For the last 19 months, the Jensens have fought a surreal David-and-Goliath battle with Peco over the formula the utility uses to pay them and other owners of solar systems for the power they produce and sell to the grid.

"It was absurd," said Mari Jensen, a retired school bus driver. "The more they kept fighting it, the angrier I got."

On Thursday, a unanimous Pennsylvania Public Utility Commission agreed with the Jensens and ordered Peco to recalculate its payments over the last five years to solar generators, who are known as net-metering customers.

Because of the Jensens' action, 540 solar customers will receive additional compensation of $5,360, including interest of $1,444, Peco spokesman Ben Armstrong said.

And the Jensens, whose dogged perseverance drove the case?

Their share amounts to $1.42. Plus interest. That won't even cover half the postage on one of the many certified letters they sent to the PUC.

"It wasn't about the money," Mari Jensen said in her kitchen Friday, as she paged through a pile of paperwork from the case. "It was the principle."

Armstrong, the Peco spokesman, said the utility intended to comply with the PUC's ruling. "We were unaware that we were not billing/compensating customers appropriately before this issue was raised," he said.

Though the dollar amounts are small, the issue is not as trivial as it may seem. Utilities such as Peco are facing a complex new world in which more customers are producing their own power from renewable sources - Peco now has 2,321 customer-generators, about 10 times as many as it had five years ago. Utilities increasingly will have to manage two-way transactions and energy flows with their customers.

The Jensens' saga began when they got their first payment in 2011 for excess power produced from their new solar system.

Peco is required to pay net-metering customers the same price for which it sells power. The utility's price varies each quarter, but it tends to be 9 to 10 cents per kilowatt hour. From 2008 to 2012, it paid almost $196,000.

Peco based its payments on the average price of power over the previous year. But the Jensens dug deep into the PUC's regulations and found that Peco was supposed to make the payments based on a weighted average price. A weighted price would reflect the rates in effect during the months when the excess power was actually delivered to the grid.

But Peco denied it needed to use the more complicated formula, which would require a separate calculation for each customer based on his or her unique energy production.

The utility initially offered to give the Jensens a small payment to make the matter go away, but the Jensens declined.

"The whole thing," Mari Jensen said, "has been about making Peco follow the law."

She took her grievance to the PUC, whose staff agreed that she seemed to be interpreting the regulations correctly. But they told her she needed to file a formal complaint.

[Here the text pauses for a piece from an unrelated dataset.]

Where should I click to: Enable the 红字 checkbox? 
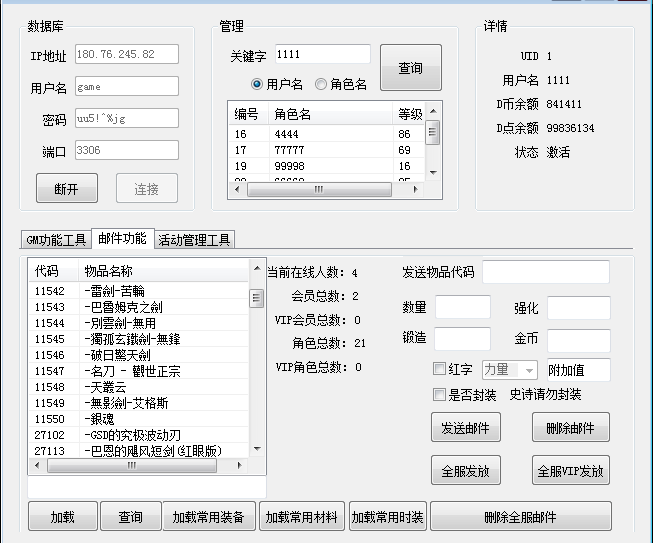439,369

What she didn't realize was that by doing so, she was launching a legal proceeding in which the Jensens would act as their own attorney through the PUC's arcane process. And Peco opposed them at every turn.

"How much did they pay a lawyer to put this together?" Arthur Jensen, a refinery engineer, asked as he hoisted a half-inch-thick filing submitted by Peco's legal department.

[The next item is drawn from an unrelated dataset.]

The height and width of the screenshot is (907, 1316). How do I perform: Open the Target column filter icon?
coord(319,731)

The PUC's archives are littered with the dismissed cases of thousands of aggrieved utility customers, and the Jensens' case was nearly undone last year when she neglected to sign a filing. By the time she resubmitted it, a deadline had passed. Administrative Law Judge Christopher P. Pell dismissed the entire case because of the "untimely" filing.

But Jensen persisted, and asked the PUC to reinstate the case. In December, the commission ruled that it was "clear" the regulations required utilities to use the weighted average price - that the Jensens had gotten it right.

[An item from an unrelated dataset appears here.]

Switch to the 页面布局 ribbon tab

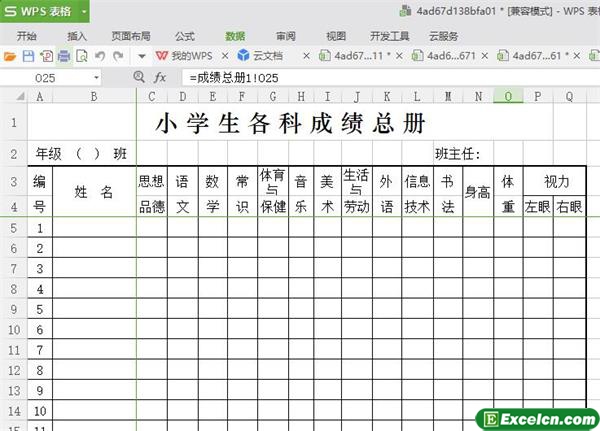tap(131, 35)
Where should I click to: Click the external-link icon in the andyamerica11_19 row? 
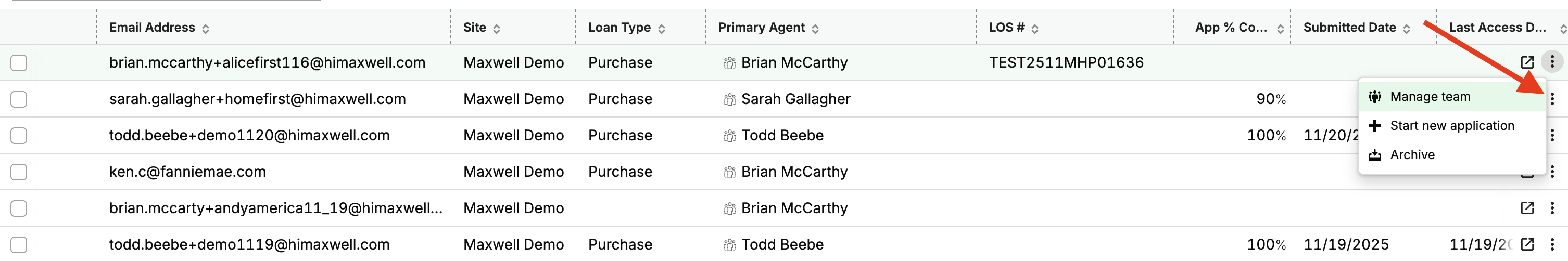[1526, 208]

The case was not over, though. Peco asked for six months to calculate the refunds. It also said it would cost $500,000 to devise an automated payment system for net-metering customers, which triggered a new round of exasperated indignation from the Jensens, who ran the calculations using a conventional spreadsheet.

The Jensens are aghast at the hours they, the PUC, and Peco spent adjudicating something they thought was obvious.

"I cannot have imagined," she wrote the PUC, "the extent to which this simple request has been blown out of proportion."